Aulnay salua et disparut avec la prestesse d’un lutin. Innocent vint s’asseoir alors sur les cordages et fit signe à Renaud de venir à son côté. Cette fois le jeune homme se laissa choir si lourdement que les planches du pont résonnèrent sous ses genoux :

— Recueillez-vous un moment ! conseilla le Pape. Et puis parlez sans crainte et surtout sans rien chercher à dissimuler. Nous voulons « tout » savoir. Vous commencerez par votre histoire.

Alors, à la suite de quelques instants d’une réflexion où il eut toutes les peines du monde à mettre deux idées bout à bout, Renaud entreprit le récit de sa courte vie et, après un début hésitant, difficile, découvrit que cela devenait plus aisé à mesure qu’il parlait. Cet homme en blanc assis devant lui était sans doute le maître de la Chrétienté tout entière, mais son regard attentif, encourageant, était plein de compréhension. Alors il n’omit rien… Pas même le secret qu’Adam Pellicorne avait emporté dans sa tombe : celui de sa naissance. Un scrupule de conscience né après qu’il eut tout relaté, le poussa à cette ultime confidence.

— Ainsi, murmura Innocent qui, depuis un moment, semblait plongé dans une profonde méditation, Thibaut de Courtenay était votre aïeul… et non votre père. Nous nous en doutions, d’ailleurs… à cause de la grande différence d’âge. Il est difficile d’imaginer une jeune princesse éprise d’un vieillard.

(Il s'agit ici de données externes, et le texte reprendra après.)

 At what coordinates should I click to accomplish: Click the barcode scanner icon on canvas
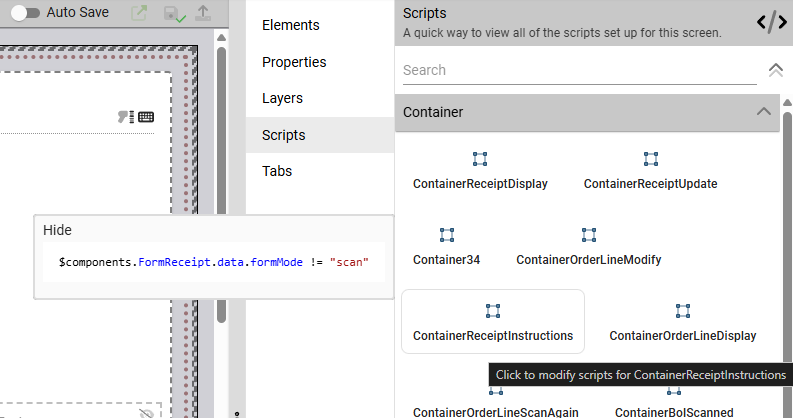125,117
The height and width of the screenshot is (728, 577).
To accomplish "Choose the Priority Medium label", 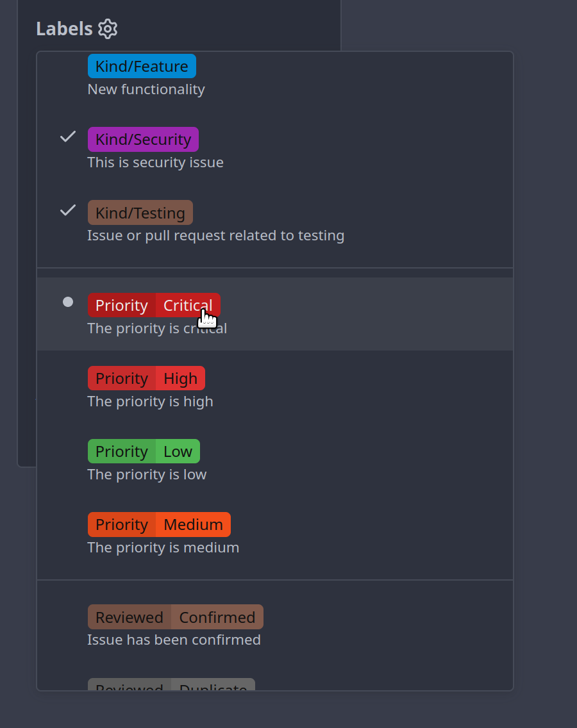I will pos(160,524).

— Votre Sainteté… le condamne-t-elle pour ce mensonge ? Il ne l’a commis que par amour pour moi…

— Inutile de plaider une cause qui n’en a pas besoin ! Peut-être qu’à sa place nous aurions agi de même. Il faut aimer chèrement pour charger son âme d’un mensonge par-delà la tombe, mais quand l’aïeul paternel n’est autre que… Saladin, le problème est difficile à résoudre. Sauf à vous condamner à une vie misérable, rejeté de la Chrétienté, ce qui est beaucoup pour un enfant. Sauf… auprès d’un seul souverain, peut-être…

— Le… lequel ?

— Mais ce démon de Frédéric ! Il est à moitié musulman si ce n’est tout entier. Il vous ferait sans doute place entre ses poètes, ses danseuses, son harem et ses animaux bizarres…

Une bouffée d’indignation redressa Renaud :

— Oh non !… Déjà le fait d’être né en Terre Sainte a fait de moi une sorte de curiosité, mais à ce point…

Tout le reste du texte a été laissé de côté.